··· Task material

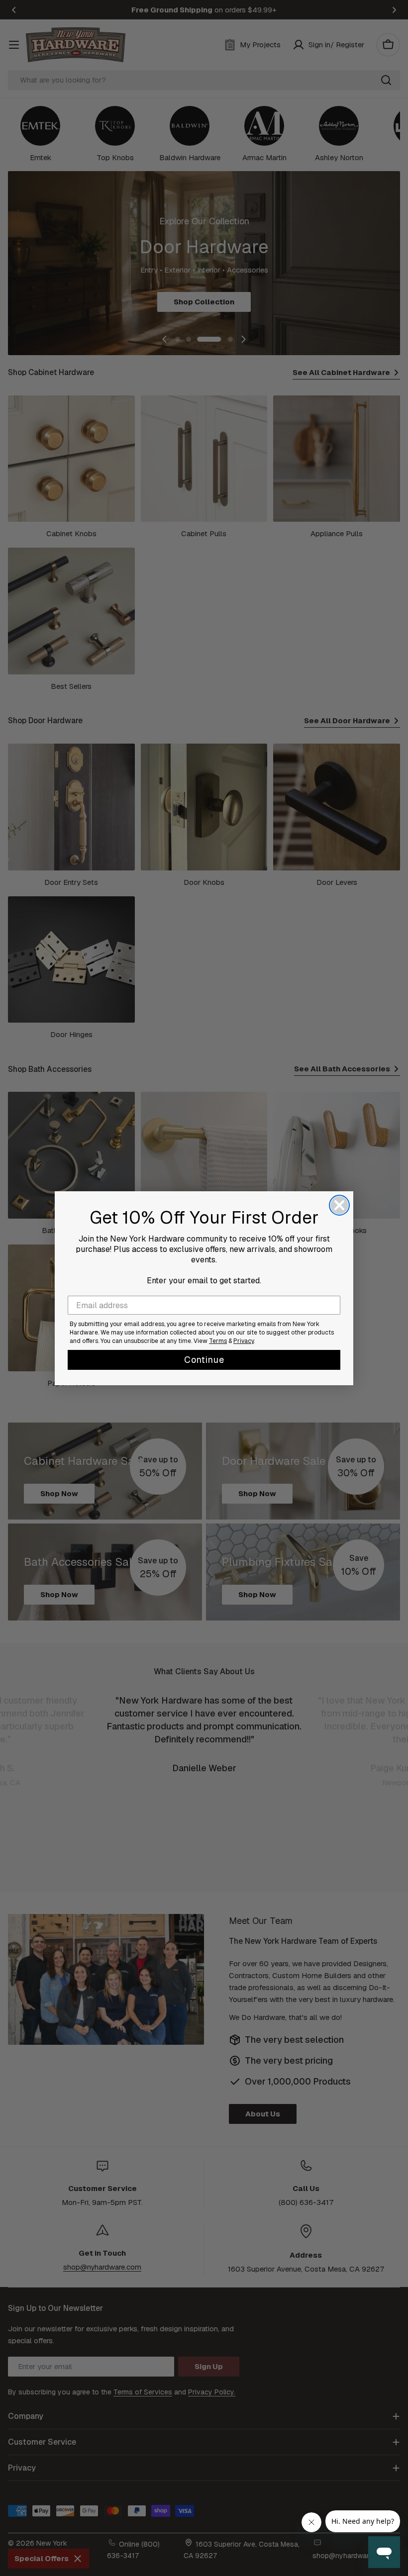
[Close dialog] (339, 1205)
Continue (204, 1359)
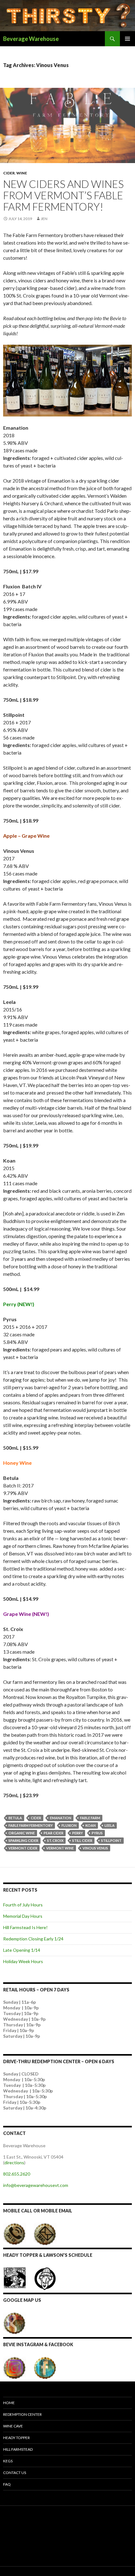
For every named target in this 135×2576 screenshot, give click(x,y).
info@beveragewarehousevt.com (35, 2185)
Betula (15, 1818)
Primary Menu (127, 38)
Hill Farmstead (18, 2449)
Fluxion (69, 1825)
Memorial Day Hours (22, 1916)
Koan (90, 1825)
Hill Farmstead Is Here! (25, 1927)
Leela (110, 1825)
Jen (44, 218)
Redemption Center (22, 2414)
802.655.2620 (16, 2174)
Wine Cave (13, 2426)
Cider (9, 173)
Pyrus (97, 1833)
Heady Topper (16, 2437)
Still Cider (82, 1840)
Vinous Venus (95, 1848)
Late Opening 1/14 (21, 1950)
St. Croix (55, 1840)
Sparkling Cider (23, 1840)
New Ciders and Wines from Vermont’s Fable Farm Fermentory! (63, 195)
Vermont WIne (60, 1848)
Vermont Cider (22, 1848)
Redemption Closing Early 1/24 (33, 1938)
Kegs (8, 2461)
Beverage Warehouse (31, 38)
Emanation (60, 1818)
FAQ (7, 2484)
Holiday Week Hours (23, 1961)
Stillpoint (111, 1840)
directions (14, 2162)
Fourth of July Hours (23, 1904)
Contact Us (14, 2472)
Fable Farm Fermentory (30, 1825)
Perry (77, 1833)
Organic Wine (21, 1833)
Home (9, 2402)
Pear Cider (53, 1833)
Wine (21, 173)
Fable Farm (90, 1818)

······
··· Task material

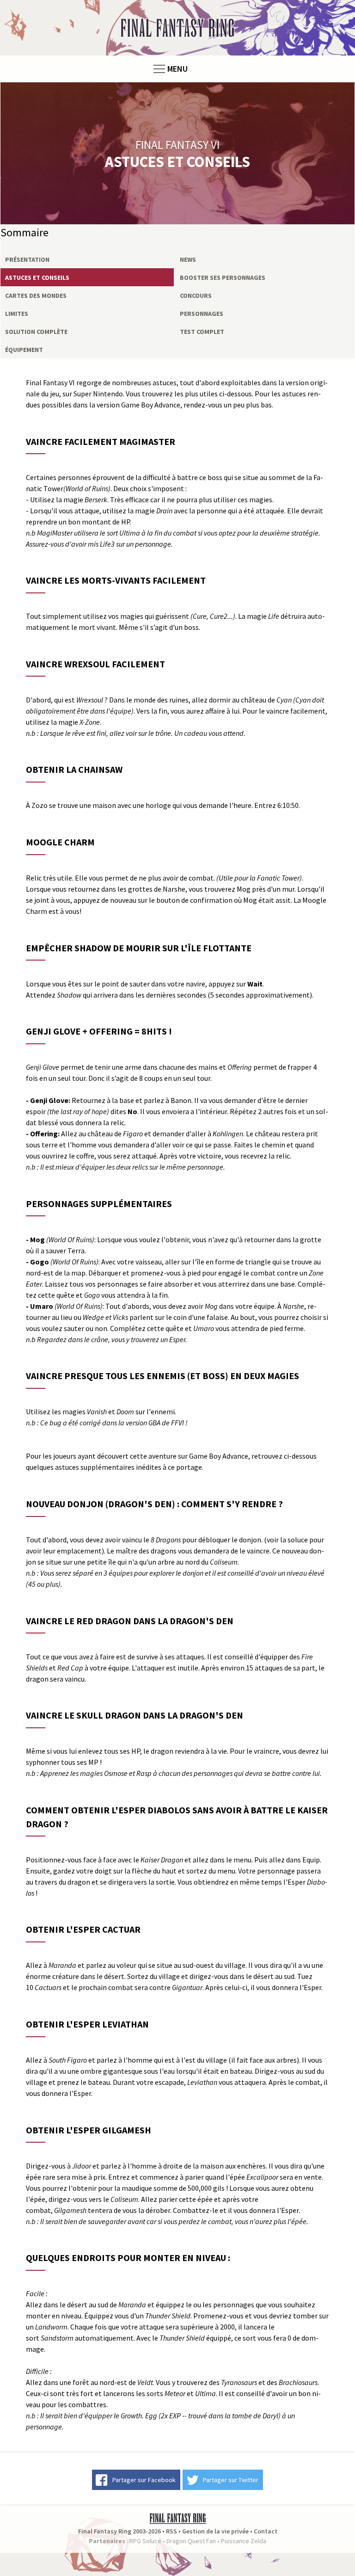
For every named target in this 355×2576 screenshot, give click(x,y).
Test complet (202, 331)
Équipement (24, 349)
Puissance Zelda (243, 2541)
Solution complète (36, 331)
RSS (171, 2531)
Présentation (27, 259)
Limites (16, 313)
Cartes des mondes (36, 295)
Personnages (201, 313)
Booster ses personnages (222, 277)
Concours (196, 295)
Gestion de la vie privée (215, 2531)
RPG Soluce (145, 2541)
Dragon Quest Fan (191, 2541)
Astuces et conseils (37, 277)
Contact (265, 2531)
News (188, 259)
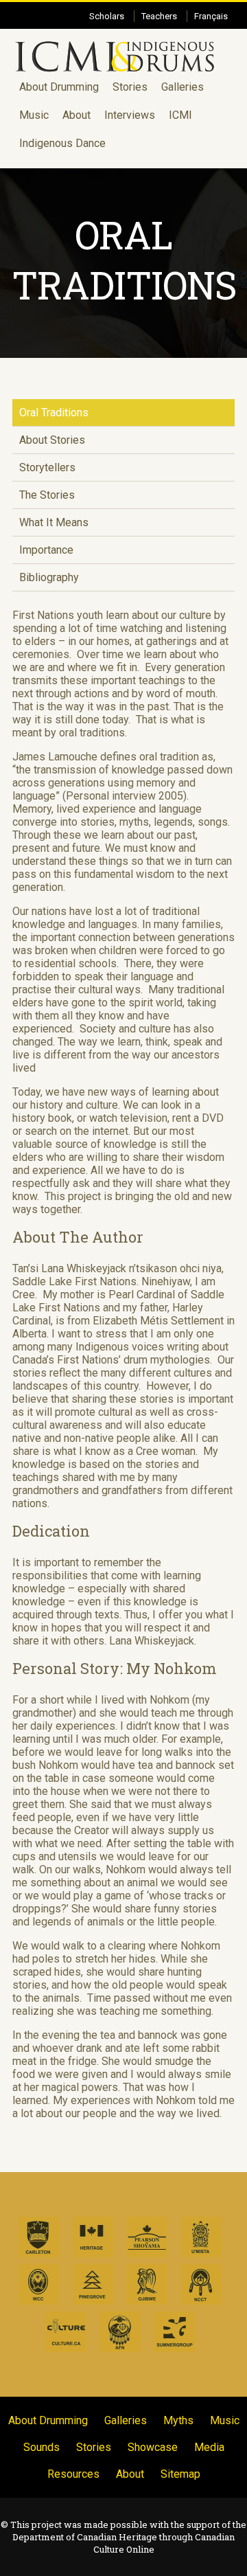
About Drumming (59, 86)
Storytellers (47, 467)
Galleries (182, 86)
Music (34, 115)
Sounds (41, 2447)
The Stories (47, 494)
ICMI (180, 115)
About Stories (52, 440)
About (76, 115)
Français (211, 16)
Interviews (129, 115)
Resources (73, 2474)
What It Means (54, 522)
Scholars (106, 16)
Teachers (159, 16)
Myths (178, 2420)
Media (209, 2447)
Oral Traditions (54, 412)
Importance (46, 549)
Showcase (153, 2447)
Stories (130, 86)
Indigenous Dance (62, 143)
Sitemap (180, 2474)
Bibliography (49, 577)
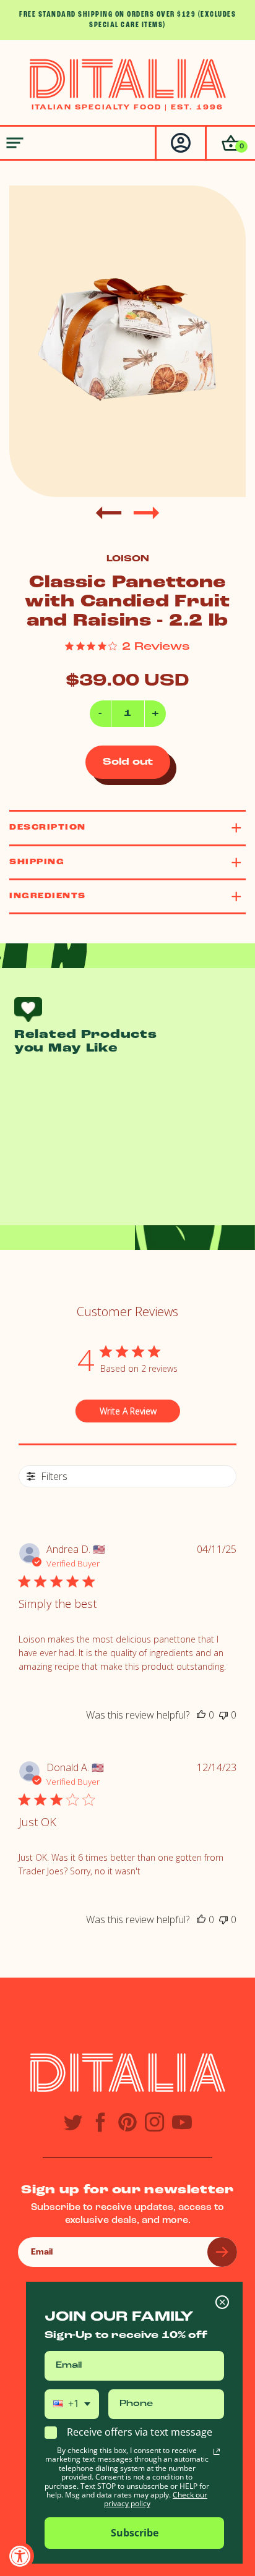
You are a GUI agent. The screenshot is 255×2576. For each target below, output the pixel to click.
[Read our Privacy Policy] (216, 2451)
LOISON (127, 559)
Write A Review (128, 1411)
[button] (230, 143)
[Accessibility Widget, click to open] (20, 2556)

······

What you will do:
Given the listing above, retype only the span of lines from the line with "[Close dialog] (339, 1205)" up to and including the line with "Wine Cave (13, 2426)", exactly as it stands and without pictures.

Output for this task:
[Close dialog] (339, 1205)
Continue (204, 1359)
For every named target in this 135×2576 screenshot, give click(x,y).
info@beveragewarehousevt.com (35, 2185)
Betula (15, 1818)
Primary Menu (127, 38)
Hill Farmstead (18, 2449)
Fluxion (69, 1825)
Memorial Day Hours (22, 1916)
Koan (90, 1825)
Hill Farmstead Is Here! (25, 1927)
Leela (110, 1825)
Jen (44, 218)
Redemption Center (22, 2414)
802.655.2620 (16, 2174)
Wine Cave (13, 2426)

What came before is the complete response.